> In fact, Amy's name was introduced to this discussion erroneously (this
> e-mail program appended her signature file mistakenly). I posted another
> message to this effect.
I'm so sorry! I saw the followup message you mention, but I didn't
recognize its context. My Microsoft mailer doesn't give me any information
about the original senders of mail to the TR list, so unless people add sig
information to their mail, I'm completely in the dark.

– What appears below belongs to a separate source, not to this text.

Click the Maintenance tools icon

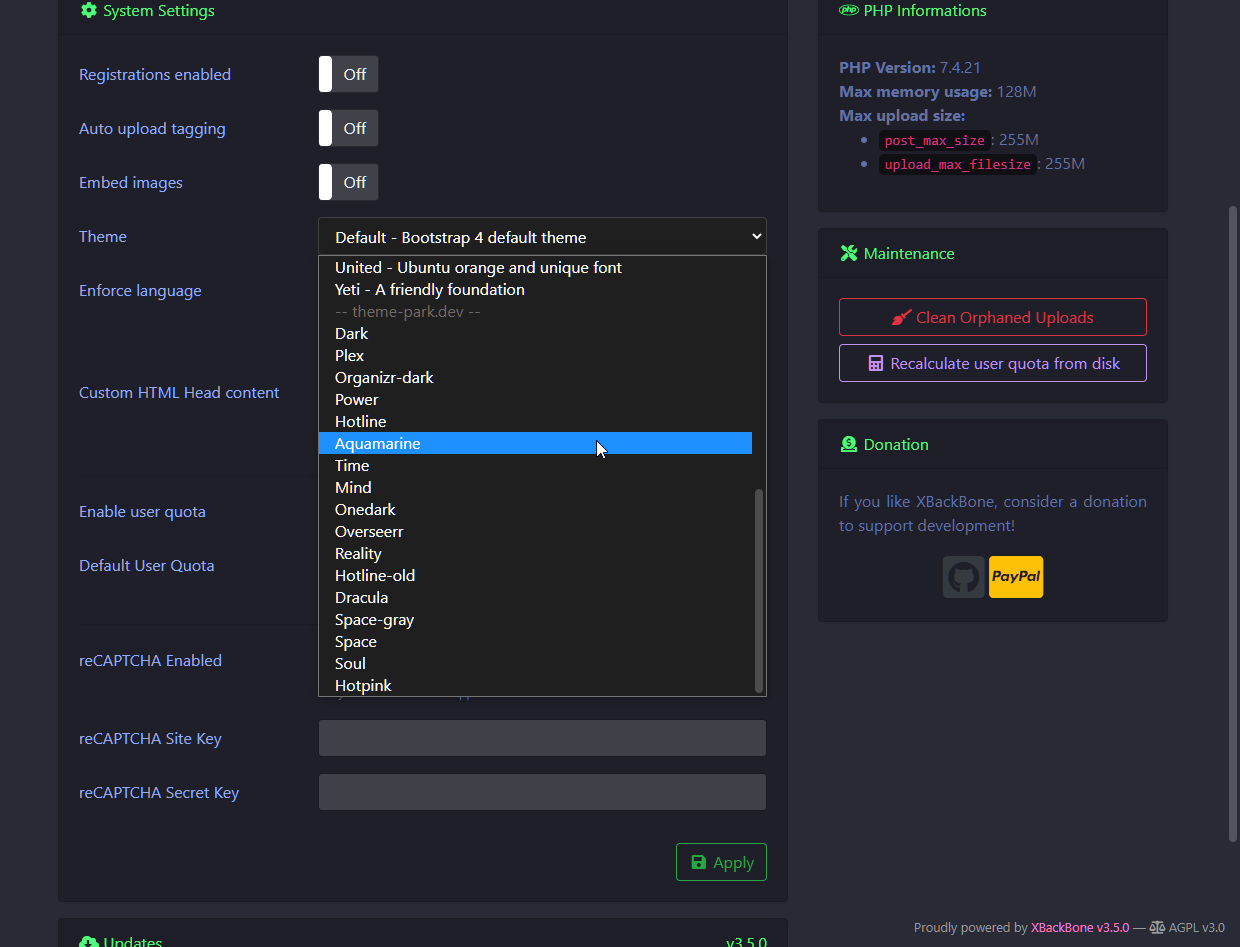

> Hmm - well I know I can get an allen key down in there and twist on
something.
I've never actually seen one of the 70, 71 ZS carbs, so I can't say what
they look like; but I can't imagine there being an allen screw in the piston
bore if it wasn't for adjusting the needle. I'm sure there are reference
books that would correlate carb serial numbers with specifications and
applications--but I don't know where you'd find the books.
> >...valve cover nuts...
> I have mine sealed up with that RTV rubber-in-a-tube. I ran the car with
> both of the carb vacuum ports blanked off and it was the same though.
> >torn diaphragms.
> I've checked those out too.
OK, I admit defeat. Your car has no vacuum leaks.
> I think my plan at this point will be to try to
> get it half-way sensible (synched) again, forget about it for a week or
> two, then take it and have a professional check it out.
I give professional mechanics all the credit in the world and mean no
disrespect to them, but the home mechanic in me sure hates to see this.
> My main concern is
> that I don't want to go too far with it in a state which might cause
> unnecessary damage (burned valves/seats...??)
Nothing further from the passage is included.